* EXTRACT TO READ:
June 18 (Bloomberg) -- Former Federal Reserve Chairman Alan Greenspan said the U.S. may soon face higher borrowing costs on its swelling debt and called for a “tectonic shift” in fiscal policy to contain borrowing.

“Perceptions of a large U.S. borrowing capacity are misleading,” and current long-term bond yields are masking America’s debt challenge, Greenspan wrote in an opinion piece posted on the Wall Street Journal’s website. “Long-term rate increases can emerge with unexpected suddenness,” such as the 4 percentage point surge over four months in 1979-80, he said.

Greenspan rebutted “misplaced” concern that reducing the deficit would put the economic recovery in danger, entering a debate among global policy makers about how quickly to exit from stimulus measures adopted during the financial crisis. U.S. Treasury Secretary Timothy F. Geithner said this month that while fiscal tightening is needed over the “medium term,” governments must reinforce the recovery in private demand.

“The United States, and most of the rest of the developed world, is in need of a tectonic shift in fiscal policy,” said Greenspan, 84, who served at the Fed’s helm from 1987 to 2006. “Incremental change will not be adequate.”

* EXERCISE AIM: Rewrite the passage of the Greenspan debt article starting with "June 18 (Bloomberg)" and going on through "to contain borrowing.", putting "growing" in place of "swelling". The lines after this text are separate material and have no connection to it.

* AVAILABLE DATA:
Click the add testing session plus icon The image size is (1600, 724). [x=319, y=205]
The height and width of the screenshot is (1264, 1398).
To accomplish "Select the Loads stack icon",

* RESULT:
June 18 (Bloomberg) -- Former Federal Reserve Chairman Alan Greenspan said the U.S. may soon face higher borrowing costs on its growing debt and called for a “tectonic shift” in fiscal policy to contain borrowing.